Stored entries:
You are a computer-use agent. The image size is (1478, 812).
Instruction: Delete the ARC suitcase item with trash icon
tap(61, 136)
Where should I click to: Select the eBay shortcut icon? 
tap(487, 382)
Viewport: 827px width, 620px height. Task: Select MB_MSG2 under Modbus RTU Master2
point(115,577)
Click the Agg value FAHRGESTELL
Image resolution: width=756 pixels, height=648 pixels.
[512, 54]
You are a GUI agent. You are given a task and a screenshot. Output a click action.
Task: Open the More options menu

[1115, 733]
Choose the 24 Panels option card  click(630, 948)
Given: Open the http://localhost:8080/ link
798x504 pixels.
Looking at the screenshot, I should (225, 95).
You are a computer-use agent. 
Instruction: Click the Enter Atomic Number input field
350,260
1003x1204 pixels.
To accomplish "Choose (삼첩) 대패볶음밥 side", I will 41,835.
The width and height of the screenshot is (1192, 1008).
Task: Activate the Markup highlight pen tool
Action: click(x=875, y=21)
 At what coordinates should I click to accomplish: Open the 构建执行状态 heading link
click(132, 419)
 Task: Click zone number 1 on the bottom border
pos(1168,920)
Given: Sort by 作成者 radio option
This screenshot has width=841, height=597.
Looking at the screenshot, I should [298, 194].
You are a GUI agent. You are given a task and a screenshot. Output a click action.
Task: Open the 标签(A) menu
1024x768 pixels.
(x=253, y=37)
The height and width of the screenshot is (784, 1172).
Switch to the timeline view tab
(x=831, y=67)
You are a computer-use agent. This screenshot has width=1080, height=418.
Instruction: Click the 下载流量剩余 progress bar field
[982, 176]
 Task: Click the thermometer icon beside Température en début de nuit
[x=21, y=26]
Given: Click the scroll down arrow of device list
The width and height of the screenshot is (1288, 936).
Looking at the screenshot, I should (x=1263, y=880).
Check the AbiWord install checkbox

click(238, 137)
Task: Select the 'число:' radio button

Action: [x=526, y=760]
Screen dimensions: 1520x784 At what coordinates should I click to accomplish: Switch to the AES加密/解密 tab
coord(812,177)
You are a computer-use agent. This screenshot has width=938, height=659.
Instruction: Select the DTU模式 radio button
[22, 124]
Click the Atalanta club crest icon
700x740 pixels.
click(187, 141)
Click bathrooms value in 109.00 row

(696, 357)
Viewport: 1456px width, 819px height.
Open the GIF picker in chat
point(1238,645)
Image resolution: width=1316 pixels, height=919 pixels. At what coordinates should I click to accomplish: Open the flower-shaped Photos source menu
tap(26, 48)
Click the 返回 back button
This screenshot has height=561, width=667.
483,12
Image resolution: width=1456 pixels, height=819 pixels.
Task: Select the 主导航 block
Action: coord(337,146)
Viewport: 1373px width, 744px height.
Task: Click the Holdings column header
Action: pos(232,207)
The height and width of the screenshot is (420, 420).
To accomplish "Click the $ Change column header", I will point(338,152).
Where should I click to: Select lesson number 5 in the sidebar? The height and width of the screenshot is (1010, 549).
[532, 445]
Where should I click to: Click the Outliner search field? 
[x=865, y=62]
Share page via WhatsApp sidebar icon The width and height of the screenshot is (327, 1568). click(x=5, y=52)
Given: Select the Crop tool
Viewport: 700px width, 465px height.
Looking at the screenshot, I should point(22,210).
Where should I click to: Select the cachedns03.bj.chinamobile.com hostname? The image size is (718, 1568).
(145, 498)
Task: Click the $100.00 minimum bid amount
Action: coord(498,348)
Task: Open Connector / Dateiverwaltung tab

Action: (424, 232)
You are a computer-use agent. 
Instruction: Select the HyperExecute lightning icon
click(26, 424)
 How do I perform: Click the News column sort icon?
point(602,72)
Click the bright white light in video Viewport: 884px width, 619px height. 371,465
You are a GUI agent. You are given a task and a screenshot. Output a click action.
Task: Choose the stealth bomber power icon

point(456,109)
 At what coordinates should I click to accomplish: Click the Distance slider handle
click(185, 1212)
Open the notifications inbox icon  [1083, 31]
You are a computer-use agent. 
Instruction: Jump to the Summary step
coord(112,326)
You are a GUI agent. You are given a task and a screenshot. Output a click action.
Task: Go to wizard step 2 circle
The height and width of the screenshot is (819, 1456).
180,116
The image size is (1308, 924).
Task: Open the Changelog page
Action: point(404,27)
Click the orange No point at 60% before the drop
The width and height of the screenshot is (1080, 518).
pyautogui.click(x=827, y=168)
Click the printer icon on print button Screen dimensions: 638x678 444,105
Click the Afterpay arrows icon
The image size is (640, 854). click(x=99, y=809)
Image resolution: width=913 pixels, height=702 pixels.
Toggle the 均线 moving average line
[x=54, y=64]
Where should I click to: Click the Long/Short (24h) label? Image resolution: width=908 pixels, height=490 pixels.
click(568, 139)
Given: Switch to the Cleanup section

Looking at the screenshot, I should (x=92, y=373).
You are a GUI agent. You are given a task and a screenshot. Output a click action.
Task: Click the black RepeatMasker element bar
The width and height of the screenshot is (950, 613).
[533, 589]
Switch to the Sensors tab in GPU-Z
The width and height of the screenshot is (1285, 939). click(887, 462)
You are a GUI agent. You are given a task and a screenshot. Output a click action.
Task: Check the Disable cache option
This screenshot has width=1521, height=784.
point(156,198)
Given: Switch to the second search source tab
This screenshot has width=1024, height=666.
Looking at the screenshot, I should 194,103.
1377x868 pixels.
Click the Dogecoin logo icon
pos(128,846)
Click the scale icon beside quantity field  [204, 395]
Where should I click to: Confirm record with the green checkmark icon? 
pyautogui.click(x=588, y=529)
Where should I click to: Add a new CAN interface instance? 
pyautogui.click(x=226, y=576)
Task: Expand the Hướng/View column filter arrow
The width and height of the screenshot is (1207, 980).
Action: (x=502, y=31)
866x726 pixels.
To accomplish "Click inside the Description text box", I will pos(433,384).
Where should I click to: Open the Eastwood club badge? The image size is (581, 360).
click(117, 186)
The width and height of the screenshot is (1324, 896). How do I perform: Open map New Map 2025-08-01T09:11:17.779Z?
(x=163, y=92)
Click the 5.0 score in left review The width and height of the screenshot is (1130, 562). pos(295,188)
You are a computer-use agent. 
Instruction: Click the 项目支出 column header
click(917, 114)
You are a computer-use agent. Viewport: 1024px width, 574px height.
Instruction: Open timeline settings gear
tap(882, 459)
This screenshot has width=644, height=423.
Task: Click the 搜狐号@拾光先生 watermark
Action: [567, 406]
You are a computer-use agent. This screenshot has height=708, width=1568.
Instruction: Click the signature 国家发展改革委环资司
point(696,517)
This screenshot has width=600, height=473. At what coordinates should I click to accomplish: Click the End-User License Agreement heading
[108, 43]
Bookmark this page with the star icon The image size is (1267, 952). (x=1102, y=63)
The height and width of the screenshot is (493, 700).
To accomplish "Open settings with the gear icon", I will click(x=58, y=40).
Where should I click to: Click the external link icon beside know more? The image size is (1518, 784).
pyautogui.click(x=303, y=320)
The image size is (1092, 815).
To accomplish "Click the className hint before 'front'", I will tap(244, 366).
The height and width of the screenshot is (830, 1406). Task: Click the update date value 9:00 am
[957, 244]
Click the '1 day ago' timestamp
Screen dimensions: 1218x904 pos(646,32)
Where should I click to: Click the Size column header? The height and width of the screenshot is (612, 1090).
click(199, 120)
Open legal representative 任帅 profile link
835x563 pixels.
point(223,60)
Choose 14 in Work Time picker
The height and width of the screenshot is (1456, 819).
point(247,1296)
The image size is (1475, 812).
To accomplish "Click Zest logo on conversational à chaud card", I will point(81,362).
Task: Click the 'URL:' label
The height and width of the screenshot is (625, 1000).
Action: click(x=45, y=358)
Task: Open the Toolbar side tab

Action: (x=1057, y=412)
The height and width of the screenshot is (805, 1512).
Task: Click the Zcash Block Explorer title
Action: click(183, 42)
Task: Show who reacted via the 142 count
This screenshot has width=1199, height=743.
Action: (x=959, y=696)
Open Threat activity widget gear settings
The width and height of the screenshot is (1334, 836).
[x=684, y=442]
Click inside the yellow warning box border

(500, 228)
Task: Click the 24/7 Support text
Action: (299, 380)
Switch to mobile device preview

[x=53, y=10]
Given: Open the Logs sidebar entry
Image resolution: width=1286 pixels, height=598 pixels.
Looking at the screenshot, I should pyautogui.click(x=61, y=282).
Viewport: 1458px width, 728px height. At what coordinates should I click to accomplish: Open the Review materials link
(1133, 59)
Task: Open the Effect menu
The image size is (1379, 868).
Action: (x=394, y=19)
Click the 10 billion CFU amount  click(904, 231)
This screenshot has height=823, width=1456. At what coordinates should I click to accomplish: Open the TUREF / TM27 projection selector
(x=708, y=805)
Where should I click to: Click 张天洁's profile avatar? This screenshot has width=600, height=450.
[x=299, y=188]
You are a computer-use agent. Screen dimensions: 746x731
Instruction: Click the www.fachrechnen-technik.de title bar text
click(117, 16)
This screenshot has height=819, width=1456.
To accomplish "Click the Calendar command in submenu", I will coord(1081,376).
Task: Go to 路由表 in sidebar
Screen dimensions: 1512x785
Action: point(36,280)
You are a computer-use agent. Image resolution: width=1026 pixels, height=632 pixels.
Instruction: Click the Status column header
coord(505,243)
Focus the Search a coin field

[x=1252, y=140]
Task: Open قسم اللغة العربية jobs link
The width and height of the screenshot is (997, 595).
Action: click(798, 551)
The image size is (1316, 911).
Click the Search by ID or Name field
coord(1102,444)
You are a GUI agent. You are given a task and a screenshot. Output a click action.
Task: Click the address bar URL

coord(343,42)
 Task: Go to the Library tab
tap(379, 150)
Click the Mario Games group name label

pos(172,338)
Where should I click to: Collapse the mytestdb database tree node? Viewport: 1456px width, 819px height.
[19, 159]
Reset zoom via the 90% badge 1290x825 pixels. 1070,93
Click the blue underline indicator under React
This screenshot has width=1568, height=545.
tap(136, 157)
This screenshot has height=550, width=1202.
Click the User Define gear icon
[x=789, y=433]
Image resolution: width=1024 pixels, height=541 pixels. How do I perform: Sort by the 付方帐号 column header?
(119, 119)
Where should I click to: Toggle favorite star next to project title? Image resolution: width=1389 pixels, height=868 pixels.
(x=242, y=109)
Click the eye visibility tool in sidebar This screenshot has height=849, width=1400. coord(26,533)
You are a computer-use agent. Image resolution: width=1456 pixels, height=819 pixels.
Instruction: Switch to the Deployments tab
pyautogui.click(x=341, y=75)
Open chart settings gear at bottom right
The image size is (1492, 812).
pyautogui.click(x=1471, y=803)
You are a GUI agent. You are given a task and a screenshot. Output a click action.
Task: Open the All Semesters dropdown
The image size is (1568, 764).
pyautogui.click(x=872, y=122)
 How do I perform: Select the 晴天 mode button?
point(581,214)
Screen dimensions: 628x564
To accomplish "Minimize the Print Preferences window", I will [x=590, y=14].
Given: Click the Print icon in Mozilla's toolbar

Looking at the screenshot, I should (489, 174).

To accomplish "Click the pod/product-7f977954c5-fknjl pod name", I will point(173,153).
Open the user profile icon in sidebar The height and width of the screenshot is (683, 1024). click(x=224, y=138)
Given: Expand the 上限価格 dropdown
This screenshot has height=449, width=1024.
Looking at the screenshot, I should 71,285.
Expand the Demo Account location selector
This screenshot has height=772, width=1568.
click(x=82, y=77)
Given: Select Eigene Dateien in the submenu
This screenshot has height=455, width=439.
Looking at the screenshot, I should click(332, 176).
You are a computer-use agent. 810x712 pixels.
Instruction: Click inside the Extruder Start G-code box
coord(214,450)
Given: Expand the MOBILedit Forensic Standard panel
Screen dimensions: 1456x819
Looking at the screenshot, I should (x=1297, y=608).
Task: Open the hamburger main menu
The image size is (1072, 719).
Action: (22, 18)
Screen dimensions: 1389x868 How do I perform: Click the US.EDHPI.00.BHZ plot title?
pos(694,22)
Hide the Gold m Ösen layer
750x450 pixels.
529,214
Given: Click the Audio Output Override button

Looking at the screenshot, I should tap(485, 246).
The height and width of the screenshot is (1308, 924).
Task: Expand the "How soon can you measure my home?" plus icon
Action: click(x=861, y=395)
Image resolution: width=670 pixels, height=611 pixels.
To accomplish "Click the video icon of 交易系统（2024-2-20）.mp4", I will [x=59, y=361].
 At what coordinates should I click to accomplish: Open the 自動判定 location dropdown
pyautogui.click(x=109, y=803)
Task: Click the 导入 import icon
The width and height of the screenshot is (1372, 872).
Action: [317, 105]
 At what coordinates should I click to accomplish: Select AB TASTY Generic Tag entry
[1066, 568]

Problem to work on:
Convert the lines of the material from the line containing "Task: Go to the Library tab" through the line containing "point(581,214)", inclusive, into a numbered list with blank lines omitted.

Solution to this exercise:
1.  Task: Go to the Library tab
2. tap(379, 150)
3. Click the Mario Games group name label
4. pos(172,338)
5. Where should I click to: Collapse the mytestdb database tree node? Viewport: 1456px width, 819px height.
6. [19, 159]
7. Reset zoom via the 90% badge 1290x825 pixels. 1070,93
8. Click the blue underline indicator under React
9. This screenshot has width=1568, height=545.
10. tap(136, 157)
11. This screenshot has height=550, width=1202.
12. Click the User Define gear icon
13. [x=789, y=433]
14. Image resolution: width=1024 pixels, height=541 pixels. How do I perform: Sort by the 付方帐号 column header?
15. (119, 119)
16. Where should I click to: Toggle favorite star next to project title? Image resolution: width=1389 pixels, height=868 pixels.
17. (x=242, y=109)
18. Click the eye visibility tool in sidebar This screenshot has height=849, width=1400. coord(26,533)
19. You are a computer-use agent. Image resolution: width=1456 pixels, height=819 pixels.
20. Instruction: Switch to the Deployments tab
21. pyautogui.click(x=341, y=75)
22. Open chart settings gear at bottom right
23. The image size is (1492, 812).
24. pyautogui.click(x=1471, y=803)
25. You are a GUI agent. You are given a task and a screenshot. Output a click action.
26. Task: Open the All Semesters dropdown
27. The image size is (1568, 764).
28. pyautogui.click(x=872, y=122)
29.  How do I perform: Select the 晴天 mode button?
30. point(581,214)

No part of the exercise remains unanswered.